THE TASK: The answer should be each line from the entries below that has the word "agent" in it.

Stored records
┏━━
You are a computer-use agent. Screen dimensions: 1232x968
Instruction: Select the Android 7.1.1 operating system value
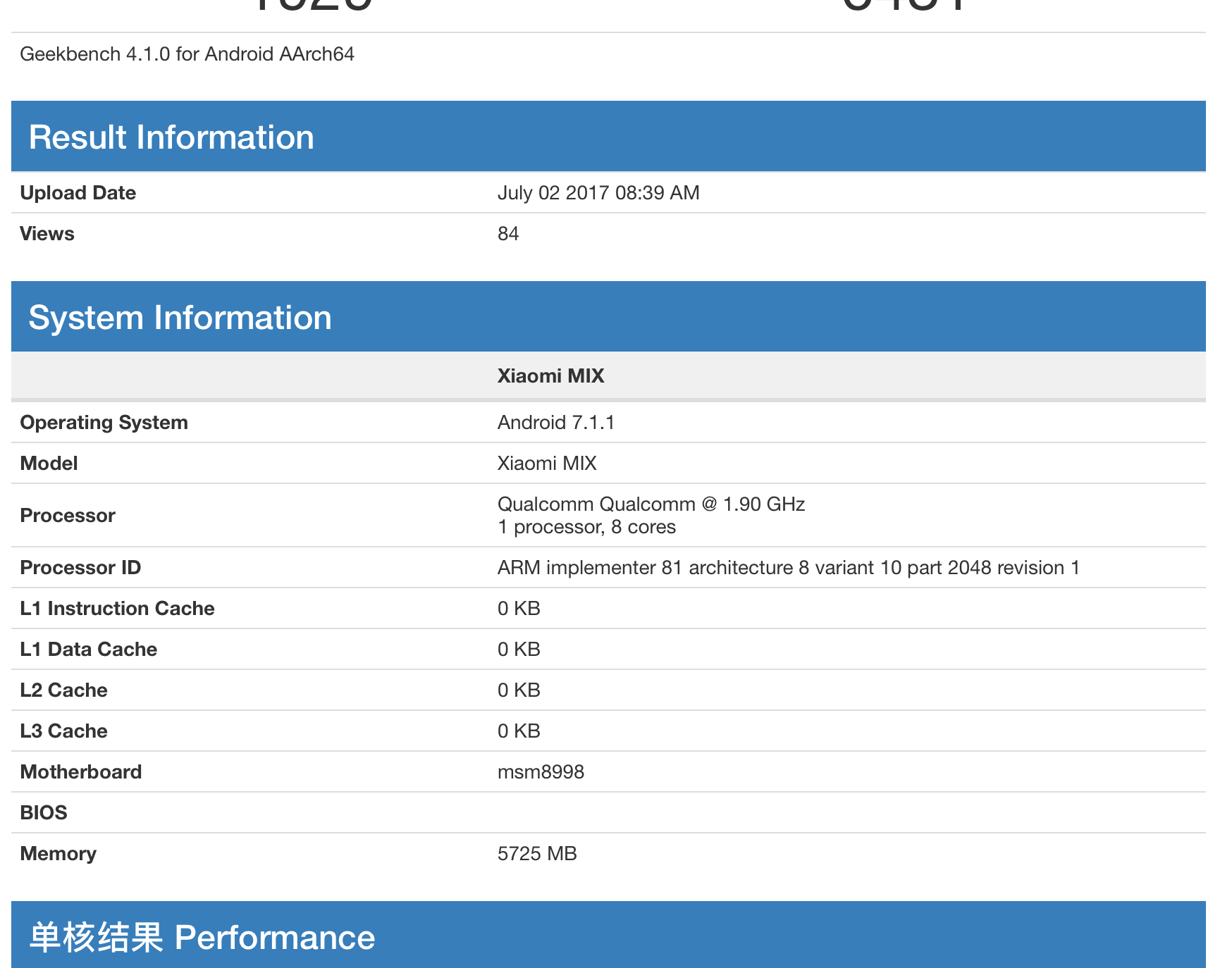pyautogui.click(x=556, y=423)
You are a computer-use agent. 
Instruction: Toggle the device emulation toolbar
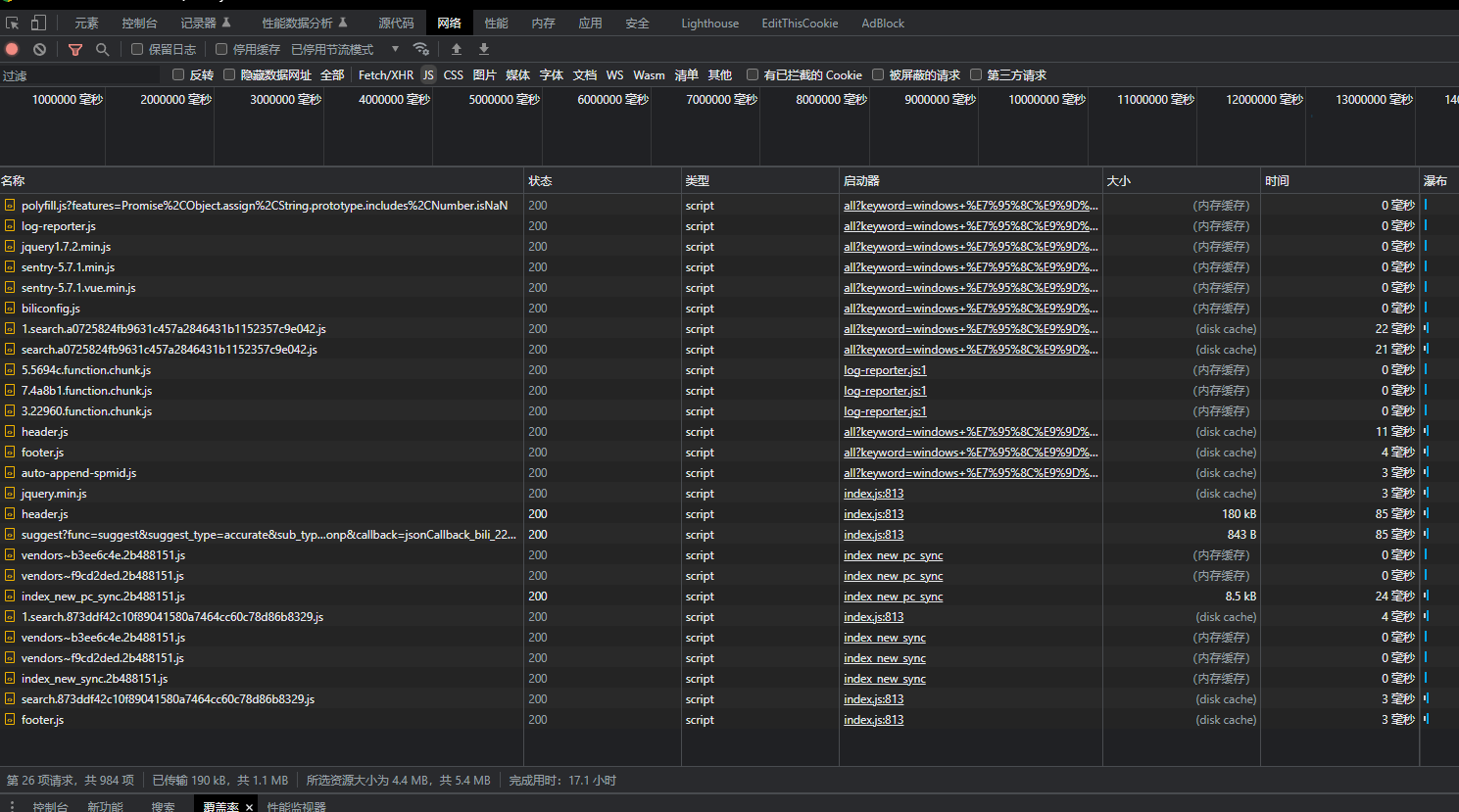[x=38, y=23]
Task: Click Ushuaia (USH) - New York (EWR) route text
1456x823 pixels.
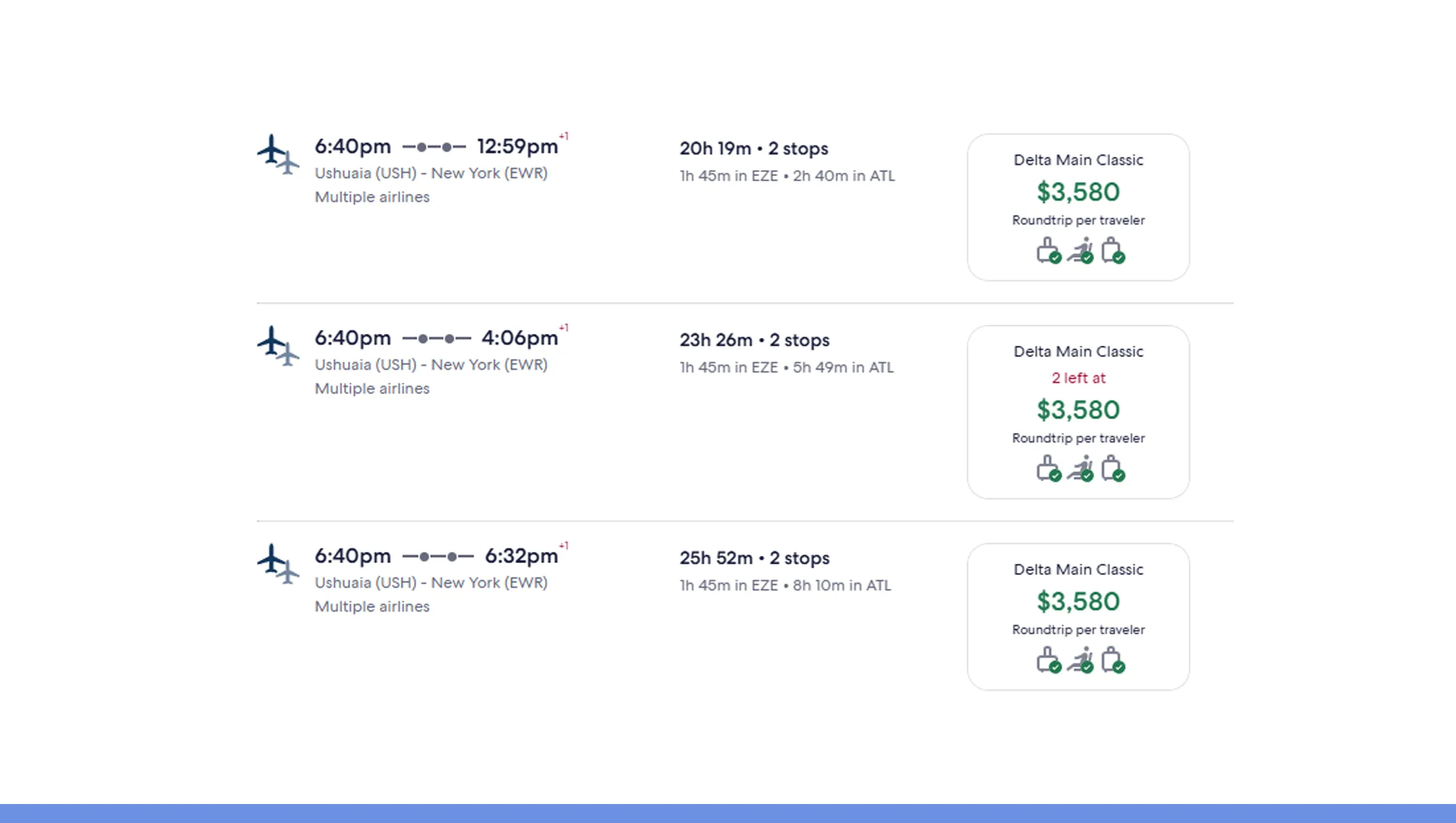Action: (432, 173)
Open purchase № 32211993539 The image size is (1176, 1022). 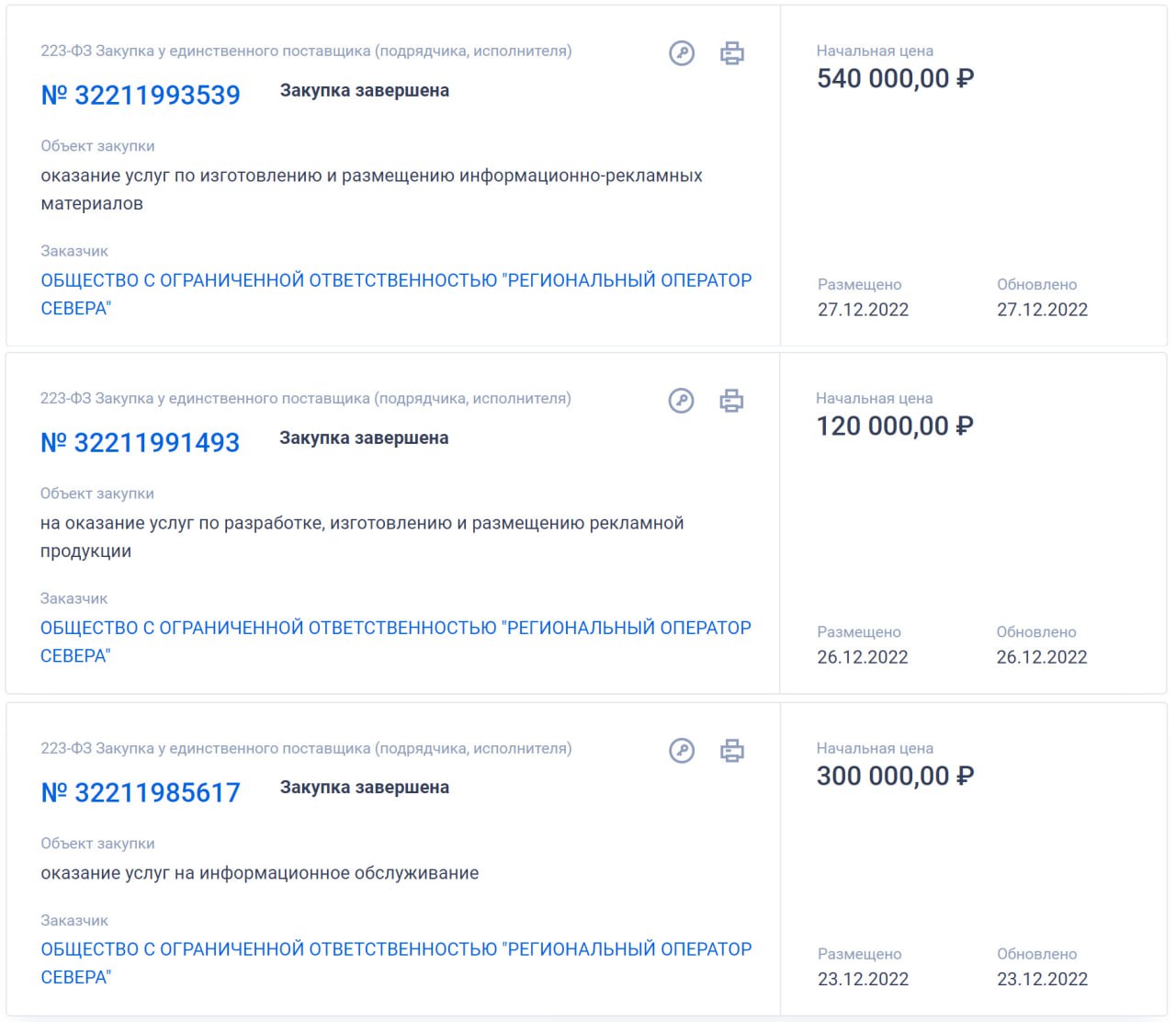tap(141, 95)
┗━━
ANSWER TO THIS EXERCISE:
You are a computer-use agent. Screen dimensions: 1232x968
You are a computer-use agent. 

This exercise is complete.